12 thoughts on “Using the Outsider playbook for a character who is an angel instead of an alien: hot or not?”

  1. Super hot. I almost did the same thing once, could imagine all kinds of potential.

    The important thing about the Outsider is that they come from a significant cultural remove, ideally from a culture that thinks itself in many ways superior and has enough power to back that opinion up. So a different dimension, or a distant future, or heaven, they all work just as well as an alien planet.

  2. It does work, but you want to preface it with players because the Outsider comes from a culture that THINKS itself better but comes with issues. Remember that there are supposed to be things that they find better in Halcyon than back home. This can be uncomfortable for some players if ‘back home’ is a supposedly perfect afterlife; most would be fine with it, but you are touching on religious subjects so double checking is in order.

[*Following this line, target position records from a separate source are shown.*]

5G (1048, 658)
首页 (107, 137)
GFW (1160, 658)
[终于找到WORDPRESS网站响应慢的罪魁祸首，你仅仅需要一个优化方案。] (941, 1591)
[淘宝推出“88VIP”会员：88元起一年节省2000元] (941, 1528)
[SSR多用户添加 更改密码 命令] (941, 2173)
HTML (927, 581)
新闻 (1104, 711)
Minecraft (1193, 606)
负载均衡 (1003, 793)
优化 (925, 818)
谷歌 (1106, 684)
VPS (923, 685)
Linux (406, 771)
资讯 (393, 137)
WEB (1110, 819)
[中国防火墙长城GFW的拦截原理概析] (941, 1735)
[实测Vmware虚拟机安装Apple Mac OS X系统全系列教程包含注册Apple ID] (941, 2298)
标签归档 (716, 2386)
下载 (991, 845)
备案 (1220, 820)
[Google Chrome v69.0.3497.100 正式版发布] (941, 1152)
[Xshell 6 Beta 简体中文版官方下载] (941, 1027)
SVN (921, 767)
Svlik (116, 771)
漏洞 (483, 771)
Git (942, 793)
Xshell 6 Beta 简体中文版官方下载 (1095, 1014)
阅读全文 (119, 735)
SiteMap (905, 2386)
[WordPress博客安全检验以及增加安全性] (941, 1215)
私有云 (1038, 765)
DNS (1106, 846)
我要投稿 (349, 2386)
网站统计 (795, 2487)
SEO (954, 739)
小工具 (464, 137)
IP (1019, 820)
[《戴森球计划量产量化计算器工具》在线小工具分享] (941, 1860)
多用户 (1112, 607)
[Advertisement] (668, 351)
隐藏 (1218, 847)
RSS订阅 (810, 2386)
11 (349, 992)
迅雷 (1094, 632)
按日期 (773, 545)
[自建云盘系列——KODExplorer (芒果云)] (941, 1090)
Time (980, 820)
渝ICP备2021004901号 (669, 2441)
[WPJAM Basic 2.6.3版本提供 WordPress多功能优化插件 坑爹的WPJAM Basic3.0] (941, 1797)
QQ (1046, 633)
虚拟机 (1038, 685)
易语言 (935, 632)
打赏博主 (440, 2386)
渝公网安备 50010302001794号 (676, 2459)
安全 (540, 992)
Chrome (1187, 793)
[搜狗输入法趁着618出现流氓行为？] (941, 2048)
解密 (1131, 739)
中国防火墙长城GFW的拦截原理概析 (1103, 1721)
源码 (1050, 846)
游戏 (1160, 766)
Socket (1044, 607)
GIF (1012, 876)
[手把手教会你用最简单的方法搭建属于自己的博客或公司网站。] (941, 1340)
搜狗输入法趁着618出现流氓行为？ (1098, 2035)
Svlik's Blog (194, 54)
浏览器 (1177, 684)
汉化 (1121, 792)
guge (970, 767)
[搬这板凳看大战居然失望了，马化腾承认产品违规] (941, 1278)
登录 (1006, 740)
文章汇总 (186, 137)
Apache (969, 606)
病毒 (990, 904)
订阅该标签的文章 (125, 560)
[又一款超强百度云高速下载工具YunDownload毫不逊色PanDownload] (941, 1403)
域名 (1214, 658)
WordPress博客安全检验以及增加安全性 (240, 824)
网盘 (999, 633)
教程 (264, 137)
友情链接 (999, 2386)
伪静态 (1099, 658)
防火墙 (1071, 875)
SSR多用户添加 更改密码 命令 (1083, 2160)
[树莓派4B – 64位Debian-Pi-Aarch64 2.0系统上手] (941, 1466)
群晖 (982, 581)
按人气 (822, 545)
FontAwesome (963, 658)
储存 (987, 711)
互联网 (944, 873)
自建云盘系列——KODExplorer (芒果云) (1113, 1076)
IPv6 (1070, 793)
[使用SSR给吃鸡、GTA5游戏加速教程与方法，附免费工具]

  3. Riffing off what Andrew said: Angels in comic books are usually not straightforward good guys. The theology ranges between haphazard and intentionally baroque and they’re villains as often as they are heroes. I think it would be fabulous to play an angel as an outsider, but you’d need to be willing to treat abrahamic mythology with the same lack-of-seriousness and creativity that the Thor comics reserves for Norse Myth.

  4. I’m here for it.

    And honestly will probably steal this idea.

    One of my players actually is playing an angel, of a sort, but is a Newborn who is an artificial angel created by wizards.